Mit 49 Euro ist der Preis leider nicht so studentenfreundlich wie der Inhalt des Buches - da hilft im besten Fall die Bibliothek weiter.
ISBN-10:3-447-04902-2
(Dieser Beitrag wurde zuletzt bearbeitet: 18.02.10 11:36 von Nora.)
RE: Astrid Brochlos: Kanbun. Grundlagen der klassischen sino-japanischen Schriftsprache
Du meinst wohl, daß ich mir hier einen guten Schein erschleiche, was? Weit gefehlt - mir wurden diesmal keine Hände gewaschen...
Ich bin ja nicht mal HU-Student! Aber ja, ich habe Frau Dr. Brochlos' unterricht im letzten Semester aus Spaß an der Freude besucht und bin natürlich dadurch auf das Buch hier aufmerksam geworden. Leider werde ich aber mit meiner Empfehlung hier keinerlei Punkte gewinnen können.

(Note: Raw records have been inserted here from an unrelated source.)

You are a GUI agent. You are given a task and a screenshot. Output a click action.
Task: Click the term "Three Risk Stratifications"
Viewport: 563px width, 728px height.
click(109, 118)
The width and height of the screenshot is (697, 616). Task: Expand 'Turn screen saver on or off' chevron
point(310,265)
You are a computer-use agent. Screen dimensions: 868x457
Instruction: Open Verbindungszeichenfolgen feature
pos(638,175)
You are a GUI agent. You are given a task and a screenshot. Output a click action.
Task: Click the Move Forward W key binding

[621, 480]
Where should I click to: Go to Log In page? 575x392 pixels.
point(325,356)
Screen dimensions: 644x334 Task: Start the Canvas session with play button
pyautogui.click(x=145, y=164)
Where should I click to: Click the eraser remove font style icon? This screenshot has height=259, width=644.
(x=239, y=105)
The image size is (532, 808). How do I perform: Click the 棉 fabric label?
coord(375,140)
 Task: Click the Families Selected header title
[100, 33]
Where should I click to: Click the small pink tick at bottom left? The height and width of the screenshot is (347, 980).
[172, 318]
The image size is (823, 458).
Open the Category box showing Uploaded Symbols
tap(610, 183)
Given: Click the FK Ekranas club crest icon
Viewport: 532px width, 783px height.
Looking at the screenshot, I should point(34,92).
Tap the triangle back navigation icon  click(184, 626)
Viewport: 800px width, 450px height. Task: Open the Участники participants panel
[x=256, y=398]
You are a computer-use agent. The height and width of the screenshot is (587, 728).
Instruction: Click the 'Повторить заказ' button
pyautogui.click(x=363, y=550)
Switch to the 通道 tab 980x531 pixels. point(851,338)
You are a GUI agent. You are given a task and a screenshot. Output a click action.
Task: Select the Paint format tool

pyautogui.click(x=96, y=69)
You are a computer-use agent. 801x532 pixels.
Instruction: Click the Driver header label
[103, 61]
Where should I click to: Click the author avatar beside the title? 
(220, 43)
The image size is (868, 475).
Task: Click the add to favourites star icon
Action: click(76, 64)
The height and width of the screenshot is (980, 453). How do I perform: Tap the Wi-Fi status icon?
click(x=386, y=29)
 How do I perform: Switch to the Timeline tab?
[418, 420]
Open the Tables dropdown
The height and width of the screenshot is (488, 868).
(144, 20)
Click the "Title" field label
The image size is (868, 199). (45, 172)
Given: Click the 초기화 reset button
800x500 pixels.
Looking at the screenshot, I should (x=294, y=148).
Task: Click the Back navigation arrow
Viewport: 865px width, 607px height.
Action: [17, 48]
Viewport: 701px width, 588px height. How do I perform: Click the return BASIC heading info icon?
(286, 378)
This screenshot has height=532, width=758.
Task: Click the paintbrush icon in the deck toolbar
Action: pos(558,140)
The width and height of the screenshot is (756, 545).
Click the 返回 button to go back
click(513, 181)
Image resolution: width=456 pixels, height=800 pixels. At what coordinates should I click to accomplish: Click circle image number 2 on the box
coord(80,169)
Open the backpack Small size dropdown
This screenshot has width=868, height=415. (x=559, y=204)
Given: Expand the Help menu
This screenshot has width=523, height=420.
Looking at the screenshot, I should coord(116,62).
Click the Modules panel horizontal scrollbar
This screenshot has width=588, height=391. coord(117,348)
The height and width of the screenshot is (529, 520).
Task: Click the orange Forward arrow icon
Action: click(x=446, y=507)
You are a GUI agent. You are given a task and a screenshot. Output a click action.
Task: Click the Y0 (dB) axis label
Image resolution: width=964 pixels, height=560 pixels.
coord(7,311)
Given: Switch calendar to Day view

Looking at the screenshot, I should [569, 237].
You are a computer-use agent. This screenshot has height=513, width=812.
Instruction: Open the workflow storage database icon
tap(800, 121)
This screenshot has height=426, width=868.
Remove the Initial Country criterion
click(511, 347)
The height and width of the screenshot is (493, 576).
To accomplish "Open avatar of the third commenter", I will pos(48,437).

Die ist zwar noch teurer und ist teilweise fehlerhaft, hat dafür aber auch etwa einhundert Seiten mehr. Brochlos hat zwar einen ganz netten Anhang mit einer Auflistung der häufigsten Hilfszeichen, dafür ist der Anhang aber in der Praxis nicht sehr hilfreich: Es wird oft nicht die grobe Funktion und eine Übersetzungsmöglichkeit angegeben, aber nicht immer die (normale) Lesungweise. Verbalsuffixe werden zwar tabellarisch aufgelistet, aber nicht die Funktion げなgenauer erklärt => Bungo-Kenntnisse sind unerläßlich. [Bungokenntnisse werden auch bei Kluge vorausgesetzt, und sie hat auch keine Anhang.]
Was ich bei beiden Büchern bemängele ist, daß sie u.a. recht grob die Bungo-Grammatik direkt auf Kanbun übertragen. Beiden geben bei -ずals mögliche 連体形 -ぬ an, eine Form, die es in Kanbun aber nicht gibt...sogar Cravcour findet bei seinr 95seitigen Einführung [Cravcour, Sydney - An Introduction to Kanbun] Platz für eine solche Anmerkung. Irgendwie braucht man wohl eine Mischung aus all diesen drei Büchern.
RE: Astrid Brochlos: Kanbun. Grundlagen der klassischen sino-japanischen Schriftsprache
Ja, ohne Bungo-Kenntnisse ist es auch nicht so sinnvoll, sich mit Kanbun zu beschäftigen (es sei denn mit einem chinesischen/sinologischen Hintergrund); deswegen wird es vermutlich vorausgesetzt. Ich habe das Buch eigentlich auch deswegen vorstellen wollen, weil es eben genau diesen ganz einfachen (und sicher manchmal auch vereinfachten) Zugang bietet, den ich in anderen Büchern bisher nicht gesehen habe.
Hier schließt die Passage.